It is a great pleasure to serve under your chairmanship, Mrs Fovargue. I congratulate my hon. Friend the Member for Wallasey (Dame Angela Eagle) on her outstanding introduction. I thank all hon. Members who have contributed today, particularly my hon. Friends the Members for Birkenhead (Mick Whitley) and for Leeds North West (Alex Sobel) and my right hon. Friend the Member for Hayes and Harlington (John McDonnell). I was expecting my good friend the hon. Member for Strangford (Jim Shannon) to mention “Derry Girls” in his speech, so passionate is he about Northern Ireland. I am sure at some point he will.
British television is renowned and envied around the world, and Channel 4 is no exception.

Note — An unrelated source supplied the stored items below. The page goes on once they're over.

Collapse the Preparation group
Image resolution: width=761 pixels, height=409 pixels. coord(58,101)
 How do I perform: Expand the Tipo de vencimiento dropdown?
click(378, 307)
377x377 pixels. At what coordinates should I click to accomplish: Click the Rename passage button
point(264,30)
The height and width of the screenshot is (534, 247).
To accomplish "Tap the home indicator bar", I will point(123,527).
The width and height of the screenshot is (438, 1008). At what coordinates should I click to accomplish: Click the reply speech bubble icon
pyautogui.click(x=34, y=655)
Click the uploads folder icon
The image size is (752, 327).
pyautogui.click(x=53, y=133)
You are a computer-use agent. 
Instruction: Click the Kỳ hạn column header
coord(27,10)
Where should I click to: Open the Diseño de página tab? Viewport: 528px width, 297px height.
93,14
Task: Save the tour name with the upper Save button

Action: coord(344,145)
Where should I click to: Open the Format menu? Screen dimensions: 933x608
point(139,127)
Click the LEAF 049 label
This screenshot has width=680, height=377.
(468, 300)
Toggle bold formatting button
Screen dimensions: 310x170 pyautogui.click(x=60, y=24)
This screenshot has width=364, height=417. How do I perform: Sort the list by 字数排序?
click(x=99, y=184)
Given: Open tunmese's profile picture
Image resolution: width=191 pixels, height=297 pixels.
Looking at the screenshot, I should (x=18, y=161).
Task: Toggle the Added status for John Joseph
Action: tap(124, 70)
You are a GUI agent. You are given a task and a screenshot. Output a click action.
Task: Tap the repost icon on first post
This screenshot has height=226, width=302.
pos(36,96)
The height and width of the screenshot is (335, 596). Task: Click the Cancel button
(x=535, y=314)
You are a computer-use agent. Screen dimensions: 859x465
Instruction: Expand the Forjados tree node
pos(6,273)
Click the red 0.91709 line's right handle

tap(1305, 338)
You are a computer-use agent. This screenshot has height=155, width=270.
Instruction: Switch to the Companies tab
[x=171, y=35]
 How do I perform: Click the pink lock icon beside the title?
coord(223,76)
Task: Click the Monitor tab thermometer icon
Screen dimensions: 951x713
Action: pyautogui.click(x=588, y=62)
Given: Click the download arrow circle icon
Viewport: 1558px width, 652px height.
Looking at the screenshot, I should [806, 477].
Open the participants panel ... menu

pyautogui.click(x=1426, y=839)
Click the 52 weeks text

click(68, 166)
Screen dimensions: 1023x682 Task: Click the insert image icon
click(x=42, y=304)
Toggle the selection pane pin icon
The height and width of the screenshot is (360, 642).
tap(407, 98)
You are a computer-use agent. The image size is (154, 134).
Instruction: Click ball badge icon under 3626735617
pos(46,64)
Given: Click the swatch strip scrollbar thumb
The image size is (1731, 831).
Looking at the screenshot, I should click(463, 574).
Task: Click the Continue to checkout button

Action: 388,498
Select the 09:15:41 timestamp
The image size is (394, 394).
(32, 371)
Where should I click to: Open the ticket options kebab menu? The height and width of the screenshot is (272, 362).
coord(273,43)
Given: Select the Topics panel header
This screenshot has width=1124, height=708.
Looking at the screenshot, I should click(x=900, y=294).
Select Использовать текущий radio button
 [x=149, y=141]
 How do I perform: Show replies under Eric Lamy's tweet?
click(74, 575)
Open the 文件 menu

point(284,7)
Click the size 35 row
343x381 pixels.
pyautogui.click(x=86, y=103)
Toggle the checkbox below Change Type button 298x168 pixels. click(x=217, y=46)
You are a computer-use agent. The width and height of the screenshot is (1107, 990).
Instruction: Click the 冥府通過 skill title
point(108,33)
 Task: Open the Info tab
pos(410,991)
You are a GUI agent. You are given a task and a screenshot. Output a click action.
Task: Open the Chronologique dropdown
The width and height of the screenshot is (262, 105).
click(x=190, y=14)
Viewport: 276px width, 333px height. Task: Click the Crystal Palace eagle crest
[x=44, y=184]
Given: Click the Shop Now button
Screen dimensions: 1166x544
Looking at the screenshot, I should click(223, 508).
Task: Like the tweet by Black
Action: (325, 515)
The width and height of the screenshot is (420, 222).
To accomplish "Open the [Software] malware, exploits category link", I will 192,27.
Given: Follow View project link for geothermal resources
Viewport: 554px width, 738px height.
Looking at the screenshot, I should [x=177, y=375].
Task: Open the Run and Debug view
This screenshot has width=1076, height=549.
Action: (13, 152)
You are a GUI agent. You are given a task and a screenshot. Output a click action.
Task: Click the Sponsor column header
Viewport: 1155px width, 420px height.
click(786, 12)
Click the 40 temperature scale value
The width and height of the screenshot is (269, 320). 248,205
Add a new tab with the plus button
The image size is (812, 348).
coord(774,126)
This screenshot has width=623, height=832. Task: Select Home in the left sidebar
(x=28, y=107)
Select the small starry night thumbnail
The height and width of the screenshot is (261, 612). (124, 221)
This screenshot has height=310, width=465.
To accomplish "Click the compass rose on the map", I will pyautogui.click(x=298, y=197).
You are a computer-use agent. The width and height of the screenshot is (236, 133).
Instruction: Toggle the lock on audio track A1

For nearly four decades, Channel 4 has given us an endless list of brilliant, progressive and world-leading programmes. It is a British success story which gives small British independent companies with a drive of entrepreneurship and innovation an opportunity to take on the world.
Channel 4 was established to provide distinctive and challenging output to complement the then three main channels and to drive forward growth in the independent TV production sector. By any measure, and as hon. Members have suggested, it has far exceeded those goals. Channel 4’s remit remains clear and its output sharp, challenging, diverse and entertaining. It is there to appeal to a wider and younger audience and, according to Ofcom, it is doing very well to fulfil that purpose.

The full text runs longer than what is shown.